Put the entries into a numbered list, starting with the line that contains "How do I perform: Cancel" and going on through the line that contains "At what coordinates", with blank lines left out.

start Task material

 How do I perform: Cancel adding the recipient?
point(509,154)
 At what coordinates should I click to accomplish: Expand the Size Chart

end Task material
start Task material

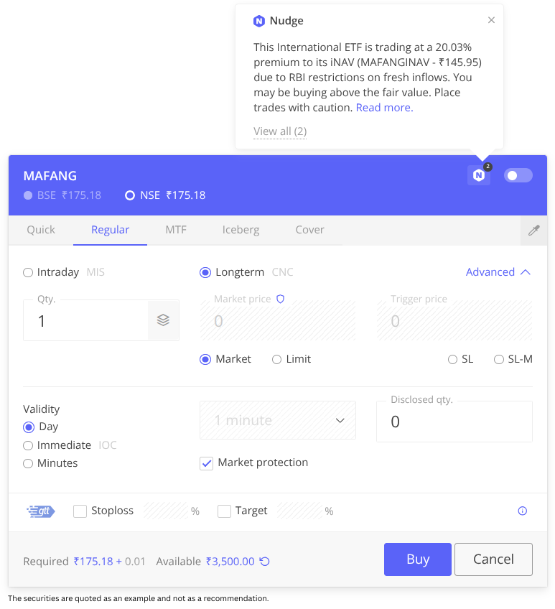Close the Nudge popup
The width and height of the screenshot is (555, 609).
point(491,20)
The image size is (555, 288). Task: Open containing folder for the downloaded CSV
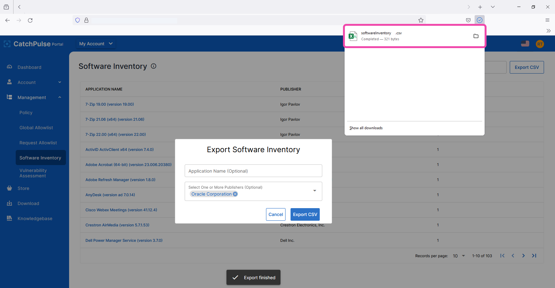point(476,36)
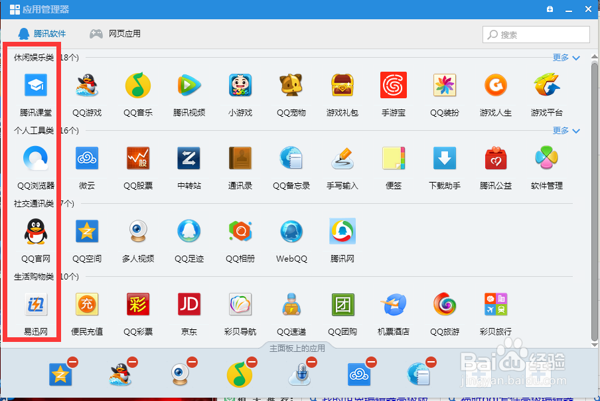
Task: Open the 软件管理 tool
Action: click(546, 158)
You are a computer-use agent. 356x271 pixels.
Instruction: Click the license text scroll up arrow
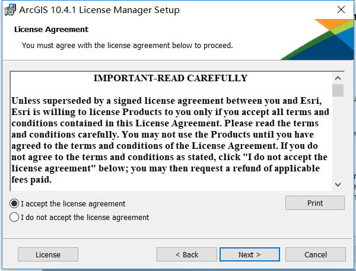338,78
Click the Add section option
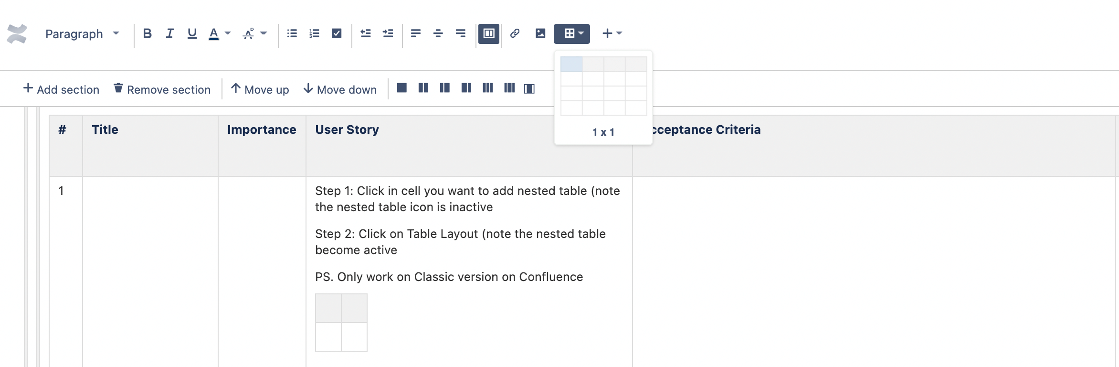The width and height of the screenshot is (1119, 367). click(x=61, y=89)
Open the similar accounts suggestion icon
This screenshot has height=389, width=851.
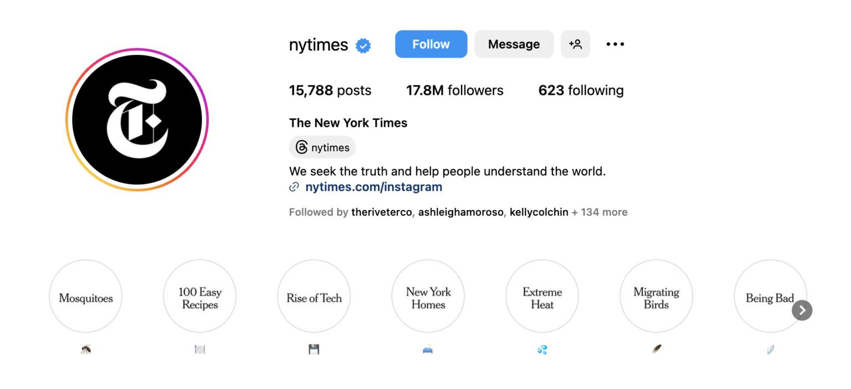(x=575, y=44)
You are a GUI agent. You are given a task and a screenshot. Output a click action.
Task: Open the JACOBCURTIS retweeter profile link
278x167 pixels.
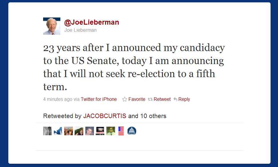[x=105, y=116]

end Task material

The completed task ▸
1.  How do I perform: Cancel adding the recipient?
2. point(509,154)
3.  At what coordinates should I click to accomplish: Expand the Size Chart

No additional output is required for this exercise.